The request: Print the lines of the listing below exactly as they appear, starting at the line that contains "The width and height of the screenshot is (1072, 603)." and ending at the line that contains "coordinates (201, 255).", with both of those lines included.

--- Start ---

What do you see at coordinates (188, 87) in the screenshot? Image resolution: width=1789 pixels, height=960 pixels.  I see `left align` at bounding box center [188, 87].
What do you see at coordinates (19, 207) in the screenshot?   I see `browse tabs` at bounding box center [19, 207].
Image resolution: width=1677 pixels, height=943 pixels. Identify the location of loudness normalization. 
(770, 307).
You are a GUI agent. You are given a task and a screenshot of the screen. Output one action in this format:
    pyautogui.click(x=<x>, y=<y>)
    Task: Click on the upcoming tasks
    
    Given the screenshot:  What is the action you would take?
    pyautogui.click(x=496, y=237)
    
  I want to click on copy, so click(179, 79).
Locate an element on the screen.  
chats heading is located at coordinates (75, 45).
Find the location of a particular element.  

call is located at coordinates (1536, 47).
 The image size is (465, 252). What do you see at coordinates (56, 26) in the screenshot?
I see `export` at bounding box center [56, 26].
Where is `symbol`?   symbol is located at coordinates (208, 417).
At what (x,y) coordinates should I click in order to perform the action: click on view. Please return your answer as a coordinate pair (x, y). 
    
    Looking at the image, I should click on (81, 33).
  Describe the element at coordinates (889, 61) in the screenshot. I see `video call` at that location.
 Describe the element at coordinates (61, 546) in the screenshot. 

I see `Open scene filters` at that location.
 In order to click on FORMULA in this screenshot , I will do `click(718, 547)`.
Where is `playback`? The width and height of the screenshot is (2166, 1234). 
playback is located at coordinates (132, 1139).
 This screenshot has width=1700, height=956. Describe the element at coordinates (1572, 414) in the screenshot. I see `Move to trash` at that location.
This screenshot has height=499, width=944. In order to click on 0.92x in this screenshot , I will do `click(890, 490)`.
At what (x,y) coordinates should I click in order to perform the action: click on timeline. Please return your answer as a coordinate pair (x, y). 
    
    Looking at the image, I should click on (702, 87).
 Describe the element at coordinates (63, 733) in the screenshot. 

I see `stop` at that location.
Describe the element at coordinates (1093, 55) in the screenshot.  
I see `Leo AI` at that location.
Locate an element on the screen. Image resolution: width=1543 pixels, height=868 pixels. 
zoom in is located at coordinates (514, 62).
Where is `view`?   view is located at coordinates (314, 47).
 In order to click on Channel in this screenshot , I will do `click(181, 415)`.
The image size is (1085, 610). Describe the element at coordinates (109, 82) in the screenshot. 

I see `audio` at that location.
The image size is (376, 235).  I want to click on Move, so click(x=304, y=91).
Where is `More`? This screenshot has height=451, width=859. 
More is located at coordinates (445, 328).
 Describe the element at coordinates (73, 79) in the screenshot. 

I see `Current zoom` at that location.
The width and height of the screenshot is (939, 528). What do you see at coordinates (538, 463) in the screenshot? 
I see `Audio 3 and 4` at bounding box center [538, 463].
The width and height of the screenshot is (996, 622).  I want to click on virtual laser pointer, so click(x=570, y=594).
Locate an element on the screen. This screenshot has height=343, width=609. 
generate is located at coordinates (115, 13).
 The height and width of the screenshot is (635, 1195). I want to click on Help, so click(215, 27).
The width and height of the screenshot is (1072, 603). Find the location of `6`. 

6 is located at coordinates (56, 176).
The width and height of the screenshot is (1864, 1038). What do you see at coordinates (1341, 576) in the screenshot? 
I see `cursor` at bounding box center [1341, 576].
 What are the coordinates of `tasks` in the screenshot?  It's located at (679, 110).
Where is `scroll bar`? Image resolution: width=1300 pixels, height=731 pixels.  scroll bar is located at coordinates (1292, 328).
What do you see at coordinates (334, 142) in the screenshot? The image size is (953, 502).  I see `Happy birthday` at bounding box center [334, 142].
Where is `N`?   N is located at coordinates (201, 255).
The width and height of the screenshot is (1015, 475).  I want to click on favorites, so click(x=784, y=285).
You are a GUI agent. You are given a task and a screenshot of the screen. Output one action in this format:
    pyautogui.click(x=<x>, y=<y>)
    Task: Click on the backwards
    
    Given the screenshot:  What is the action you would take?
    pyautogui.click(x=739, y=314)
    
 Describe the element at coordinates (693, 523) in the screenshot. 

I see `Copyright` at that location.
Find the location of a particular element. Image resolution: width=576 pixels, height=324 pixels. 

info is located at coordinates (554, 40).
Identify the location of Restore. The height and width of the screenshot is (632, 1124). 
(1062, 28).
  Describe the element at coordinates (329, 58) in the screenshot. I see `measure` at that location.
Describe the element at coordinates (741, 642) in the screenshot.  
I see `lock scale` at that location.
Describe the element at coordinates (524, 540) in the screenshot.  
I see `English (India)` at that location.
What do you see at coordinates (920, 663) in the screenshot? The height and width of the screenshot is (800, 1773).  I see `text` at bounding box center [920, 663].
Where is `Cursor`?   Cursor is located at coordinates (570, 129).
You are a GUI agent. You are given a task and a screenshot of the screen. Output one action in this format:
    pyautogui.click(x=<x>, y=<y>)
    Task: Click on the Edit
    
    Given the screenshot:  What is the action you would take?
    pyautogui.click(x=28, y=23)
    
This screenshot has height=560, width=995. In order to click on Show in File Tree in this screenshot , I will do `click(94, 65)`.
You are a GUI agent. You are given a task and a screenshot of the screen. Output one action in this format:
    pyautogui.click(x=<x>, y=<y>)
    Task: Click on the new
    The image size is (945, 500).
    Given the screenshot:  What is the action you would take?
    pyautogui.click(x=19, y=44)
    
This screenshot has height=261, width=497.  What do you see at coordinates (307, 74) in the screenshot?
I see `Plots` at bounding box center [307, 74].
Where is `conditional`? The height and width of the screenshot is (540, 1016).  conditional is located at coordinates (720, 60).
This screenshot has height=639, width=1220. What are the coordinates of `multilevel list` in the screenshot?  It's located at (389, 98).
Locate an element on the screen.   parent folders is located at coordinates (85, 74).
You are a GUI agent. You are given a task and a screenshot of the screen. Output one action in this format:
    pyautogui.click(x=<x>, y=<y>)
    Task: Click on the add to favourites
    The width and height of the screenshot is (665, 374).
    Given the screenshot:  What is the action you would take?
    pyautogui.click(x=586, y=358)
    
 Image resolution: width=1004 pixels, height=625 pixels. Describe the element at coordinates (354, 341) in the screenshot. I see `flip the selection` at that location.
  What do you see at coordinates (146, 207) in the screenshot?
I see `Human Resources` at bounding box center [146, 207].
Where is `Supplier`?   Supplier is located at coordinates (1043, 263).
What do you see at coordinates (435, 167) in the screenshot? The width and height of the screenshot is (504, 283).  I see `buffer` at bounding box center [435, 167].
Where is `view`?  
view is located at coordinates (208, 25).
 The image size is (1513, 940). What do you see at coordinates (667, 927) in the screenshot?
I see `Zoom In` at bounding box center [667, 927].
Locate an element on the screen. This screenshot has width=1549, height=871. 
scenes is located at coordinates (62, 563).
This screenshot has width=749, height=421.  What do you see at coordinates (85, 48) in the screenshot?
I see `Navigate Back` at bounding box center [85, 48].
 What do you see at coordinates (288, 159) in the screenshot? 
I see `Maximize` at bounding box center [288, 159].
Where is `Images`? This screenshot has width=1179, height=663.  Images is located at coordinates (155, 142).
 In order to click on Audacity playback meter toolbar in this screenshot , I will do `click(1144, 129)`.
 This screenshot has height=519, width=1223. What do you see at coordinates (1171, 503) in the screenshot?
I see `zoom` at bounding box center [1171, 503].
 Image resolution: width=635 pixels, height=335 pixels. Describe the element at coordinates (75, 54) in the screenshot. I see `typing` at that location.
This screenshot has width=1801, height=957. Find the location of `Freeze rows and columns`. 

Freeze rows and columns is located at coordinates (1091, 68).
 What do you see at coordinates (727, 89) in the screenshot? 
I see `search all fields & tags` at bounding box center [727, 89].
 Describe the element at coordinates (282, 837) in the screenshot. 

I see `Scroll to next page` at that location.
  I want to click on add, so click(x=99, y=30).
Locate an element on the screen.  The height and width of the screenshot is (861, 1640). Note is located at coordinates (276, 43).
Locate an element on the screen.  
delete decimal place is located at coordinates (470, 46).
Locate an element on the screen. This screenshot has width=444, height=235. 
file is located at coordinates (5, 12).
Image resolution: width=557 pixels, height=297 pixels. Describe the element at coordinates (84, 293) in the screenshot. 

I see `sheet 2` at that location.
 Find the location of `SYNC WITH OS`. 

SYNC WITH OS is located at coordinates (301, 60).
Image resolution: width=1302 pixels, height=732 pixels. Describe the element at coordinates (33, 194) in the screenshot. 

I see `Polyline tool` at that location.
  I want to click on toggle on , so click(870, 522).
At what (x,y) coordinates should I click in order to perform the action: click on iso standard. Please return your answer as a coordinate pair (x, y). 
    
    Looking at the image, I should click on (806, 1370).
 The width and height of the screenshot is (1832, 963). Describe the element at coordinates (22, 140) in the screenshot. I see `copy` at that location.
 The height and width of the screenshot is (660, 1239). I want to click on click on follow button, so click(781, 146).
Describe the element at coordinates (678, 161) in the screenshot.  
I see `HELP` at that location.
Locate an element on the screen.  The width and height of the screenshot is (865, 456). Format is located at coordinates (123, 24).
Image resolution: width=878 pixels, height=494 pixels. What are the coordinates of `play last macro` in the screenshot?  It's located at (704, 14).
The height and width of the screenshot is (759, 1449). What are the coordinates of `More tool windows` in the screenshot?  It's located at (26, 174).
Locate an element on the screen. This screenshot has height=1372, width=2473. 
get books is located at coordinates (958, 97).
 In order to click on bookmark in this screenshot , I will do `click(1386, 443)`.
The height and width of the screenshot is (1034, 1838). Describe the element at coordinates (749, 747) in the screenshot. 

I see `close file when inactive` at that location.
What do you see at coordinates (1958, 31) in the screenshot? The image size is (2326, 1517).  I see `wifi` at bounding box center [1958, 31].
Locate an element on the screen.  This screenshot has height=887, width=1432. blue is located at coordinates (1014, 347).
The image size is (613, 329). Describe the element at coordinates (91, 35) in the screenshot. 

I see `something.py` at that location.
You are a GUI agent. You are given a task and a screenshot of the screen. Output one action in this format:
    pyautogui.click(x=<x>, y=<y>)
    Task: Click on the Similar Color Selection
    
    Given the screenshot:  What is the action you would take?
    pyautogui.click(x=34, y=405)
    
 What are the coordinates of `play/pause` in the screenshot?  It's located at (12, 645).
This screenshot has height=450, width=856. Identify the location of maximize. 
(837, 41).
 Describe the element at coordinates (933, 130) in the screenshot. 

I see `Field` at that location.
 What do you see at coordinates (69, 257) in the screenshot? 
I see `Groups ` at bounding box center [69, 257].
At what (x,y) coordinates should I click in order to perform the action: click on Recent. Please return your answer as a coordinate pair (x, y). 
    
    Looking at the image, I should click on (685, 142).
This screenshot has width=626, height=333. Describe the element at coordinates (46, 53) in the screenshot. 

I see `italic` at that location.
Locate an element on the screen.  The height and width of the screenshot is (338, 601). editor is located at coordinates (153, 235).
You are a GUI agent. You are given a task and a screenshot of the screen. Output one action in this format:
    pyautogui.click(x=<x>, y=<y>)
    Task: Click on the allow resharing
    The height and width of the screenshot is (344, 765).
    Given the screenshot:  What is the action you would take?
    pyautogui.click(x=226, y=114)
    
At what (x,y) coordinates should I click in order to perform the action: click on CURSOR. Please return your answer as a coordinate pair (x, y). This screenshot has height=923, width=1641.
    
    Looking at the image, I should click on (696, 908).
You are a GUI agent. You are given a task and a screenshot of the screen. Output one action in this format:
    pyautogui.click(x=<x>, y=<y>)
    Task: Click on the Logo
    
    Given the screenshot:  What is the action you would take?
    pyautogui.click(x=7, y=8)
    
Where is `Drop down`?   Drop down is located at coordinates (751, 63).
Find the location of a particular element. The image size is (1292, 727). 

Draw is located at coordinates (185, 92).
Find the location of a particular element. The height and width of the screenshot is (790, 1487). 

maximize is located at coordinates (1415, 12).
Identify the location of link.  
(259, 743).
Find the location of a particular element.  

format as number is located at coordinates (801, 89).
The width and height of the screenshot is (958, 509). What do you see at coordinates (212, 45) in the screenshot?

--- End ---

Result of the task:
The width and height of the screenshot is (1072, 603). Find the location of `6`. 

6 is located at coordinates (56, 176).
The width and height of the screenshot is (1864, 1038). What do you see at coordinates (1341, 576) in the screenshot? 
I see `cursor` at bounding box center [1341, 576].
 What are the coordinates of `tasks` in the screenshot?  It's located at (679, 110).
Where is `scroll bar`? Image resolution: width=1300 pixels, height=731 pixels.  scroll bar is located at coordinates (1292, 328).
What do you see at coordinates (334, 142) in the screenshot? The image size is (953, 502).  I see `Happy birthday` at bounding box center [334, 142].
Where is `N`?   N is located at coordinates (201, 255).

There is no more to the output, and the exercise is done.